Faro is the capital of Portugal’s Algarve region, situated on the southernmost tip of the country. Known for ancient architecture and charming cobblestone streets, time spent in Faro is never wasted. Even though Faro has fascinating tourist attractions, it’s generally overlooked by most of the visitors who head to more popular resort towns, such as Albufeira and Lagos. From wandering around the Old Town to visiting an old Portuguese palace and a fantastic Bone Chapel, learning about Faro’s history, enjoying the buzzing nightlife, and relaxing on deserted islands, here is a list of the best Faro attractions.

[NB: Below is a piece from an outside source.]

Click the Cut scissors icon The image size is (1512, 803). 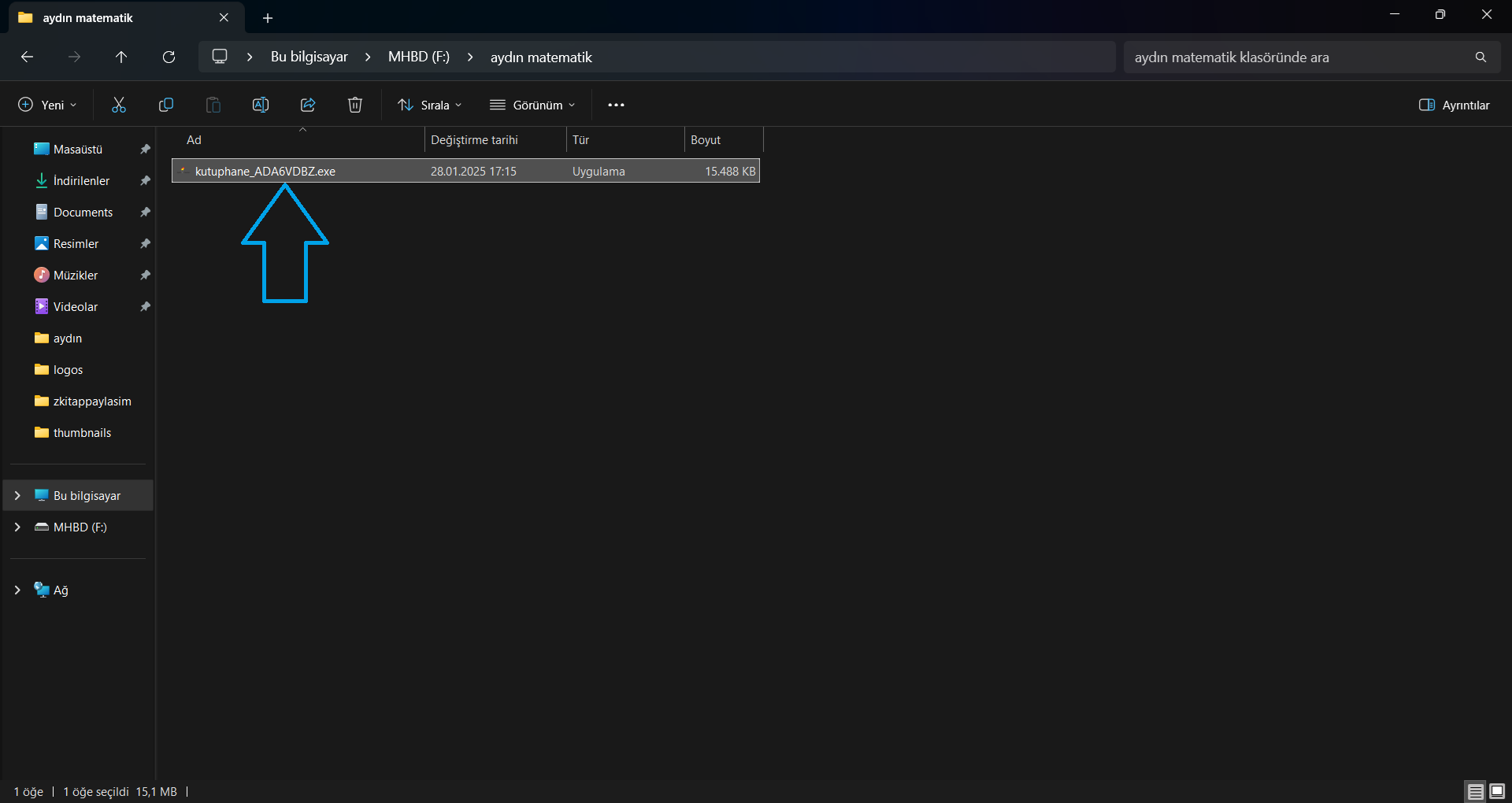click(x=119, y=105)
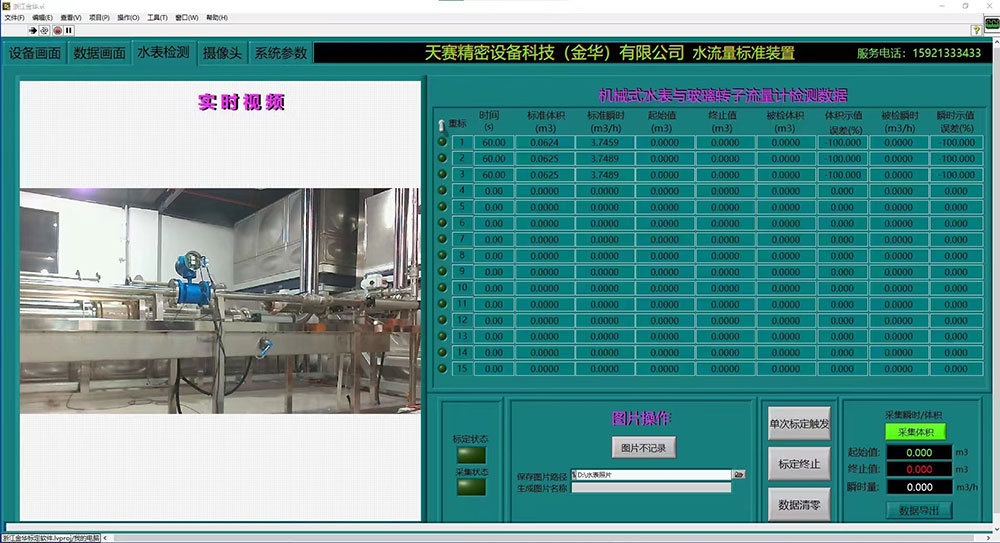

1. Get lost in Faro’s old town
Portugal has many an “old town”; a neighborhood where the collective history is usually older than 2000 years. Since Faro itself was once occupied by the Phoenicians, Romans, Visigoths, Byzantines and Moors, there is a lot to see embedded within these streets.
Featuring lovely cobblestone streets, important landmark buildings, museums, Roman passages, captivating churches, distinguished tiled houses, lively squares and cosy cafes, Faro’s Old Town is a “city” within the city.
And there are many things to do in Faro Old Town (Cidade Velha).
2. Get yourself to one of Faro’s Islands
If you’re looking for relaxing things to do in Faro, you shouldn’t miss one of the sandbars islands as they have some of the best beaches in the Algarve.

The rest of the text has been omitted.